Madalyn Murray O’Hair

In a similar decision, the Court’s ruling in Abington v. Schempp forever altered the relationship between religion and the American public school system. Consolidated with the Abington case, Murray v. Curlet (1962) was named for Madalyn Murray O’Hair, a woman who would become infamous as the ‘most hated woman in American,’ and who eventually founded the organization American Atheists. The issue at center in her case concerned the constitutionality of compulsory Bible reading, to be done at the start of each day, without commentary, by public school students. The Supreme Court ruled 8-1 in Murray’s favor, and in his opinion, Justice Clark argued that though religion and religious belief are valuable to the culture of the United States, maintaining a sense of neutrality, so as to protect all in order to prefer or disparage none, represented value in equal measure.

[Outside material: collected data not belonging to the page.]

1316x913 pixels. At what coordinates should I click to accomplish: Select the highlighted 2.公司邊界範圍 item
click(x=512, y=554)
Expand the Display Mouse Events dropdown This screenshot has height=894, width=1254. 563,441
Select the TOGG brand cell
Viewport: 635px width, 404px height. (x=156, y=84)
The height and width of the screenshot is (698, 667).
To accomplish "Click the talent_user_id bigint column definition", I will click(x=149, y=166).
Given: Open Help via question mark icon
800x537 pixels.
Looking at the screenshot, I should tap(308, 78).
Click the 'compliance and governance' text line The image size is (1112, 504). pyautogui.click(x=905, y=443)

Or, as he so eloquently put it:

The place of religion in our society is an exalted one, achieved through a long tradition of reliance on the home, the church and the inviolable citadel of the individual heart and mind. We have come to recognize through bitter experience that it is not within the power of government to invade that citadel, whether its purpose or effect be to aid or oppose, to advance or retard. In the relationship between man and religion, the State is firmly committed to a position of neutrality. Though the application of that rule requires interpretation of a delicate sort, the rule itself is clearly and concisely stated in the words of the First Amendment.

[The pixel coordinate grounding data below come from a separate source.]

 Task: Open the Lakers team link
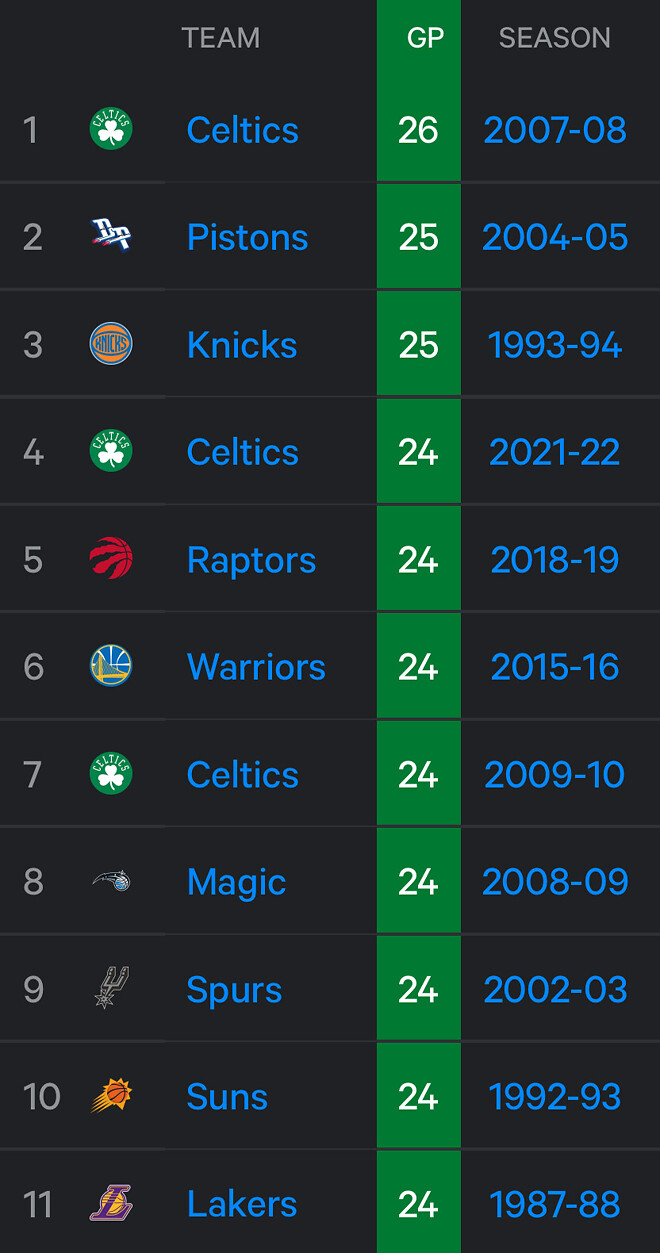tap(242, 1204)
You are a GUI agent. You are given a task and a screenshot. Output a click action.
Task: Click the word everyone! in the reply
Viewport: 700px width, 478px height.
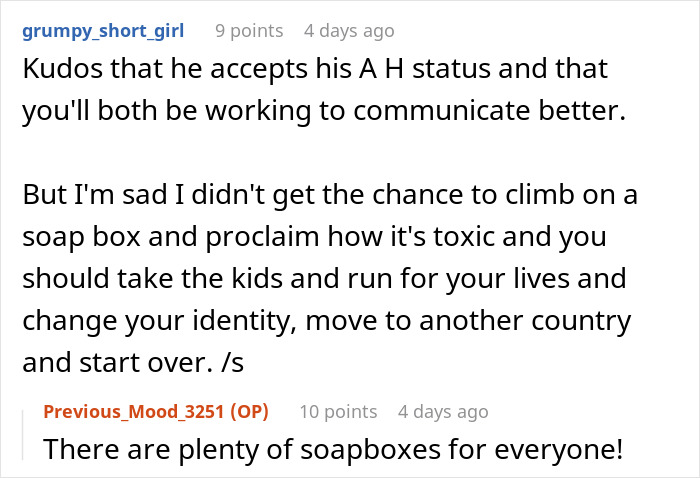point(563,449)
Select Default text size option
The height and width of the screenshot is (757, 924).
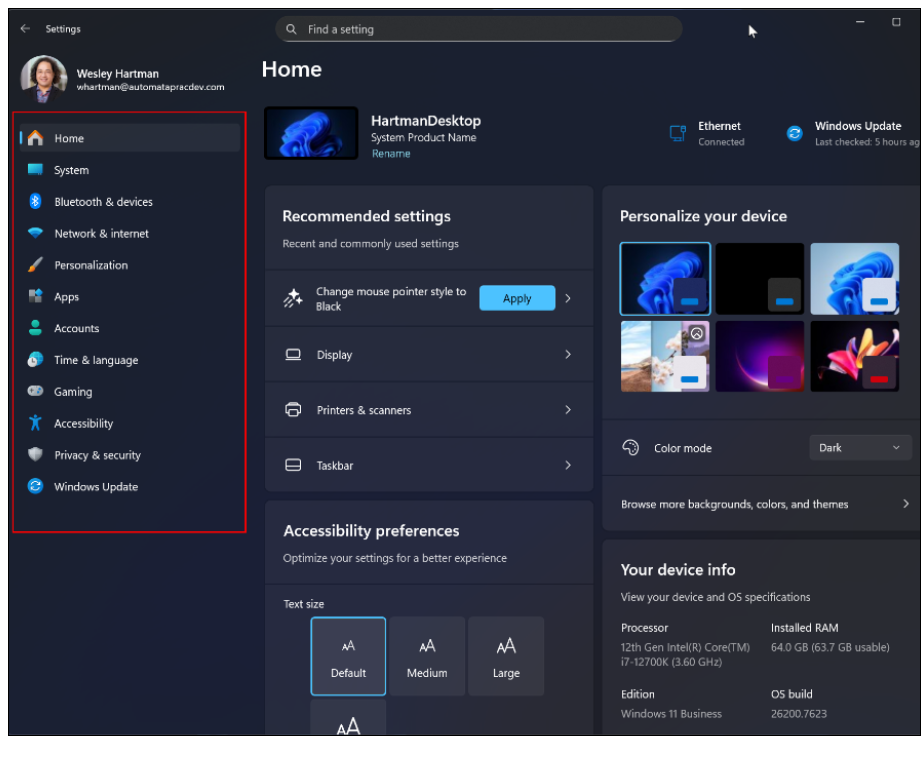pos(348,656)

While the neutrality that Justice Clark advocated for in his opinion determined a fair and legal environment for American school children, the decision was seen by some critics, and to the delight of Madalyn Murray, as the utter removal of God and the Bible from the American public school system, which they perceived as another example of America being pushed further away from its core Christian ideals.

 

American Atheism and the First Amendment

Though we might view these two decisions as discursive examples of Atheist Americans determining a definition of America Atheism, expressed via their language and later activism, they likewise define the role that Atheists play in defining American religion, a curious rapport unique to the United States. The relationship between ‘church’ and ‘state’ in America is predicated on the First Amendment, but in particular on the first sixteen words of the First Amendment and its two religion clauses: “Congress shall make no law respecting an establishment of religion, or prohibiting the free exercise thereof.” While the latter of these clauses exists to protect the beliefs and practices (to an extent) of religious Americans, the former exists to ensure those beliefs and practices are not hindered by an established, “official” religion. It is this clause that has defined America as ‘exceptional’ to other nations since its adoption in 1791, and it is also where we find a seemingly paradoxical relationship between the First Amendment’s protection of religious freedom, and the manner with which it equally protects the beliefs of American Atheists.

These two decisions represent disestablishment cases, and in bringing their challenges to the Supreme Court, these two female Atheist Americans provided a ‘check’ against the unconstitutional establishment of one particular religion over another. So, by defending their First Amendment rights as Atheists, and in order to protect themselves from the encroachment of religion in the public sphere, these women guaranteed the continuation of American religious freedom, even though they themselves were not, per se, religious. Their fight to ensure that the wall of separation between church and state remained strong helped to re-define American religion in the twentieth century, particularly in regard to the notion that regardless of tradition or majority standing, no American religious belief may outrank another. In setting these precedents, and just as much as they support my use of them as unique Atheist discourses, these decisions likewise lend credence to the idea that Atheists, and in this case Atheist women, play a much larger role in defining American religion than we might have previously assumed.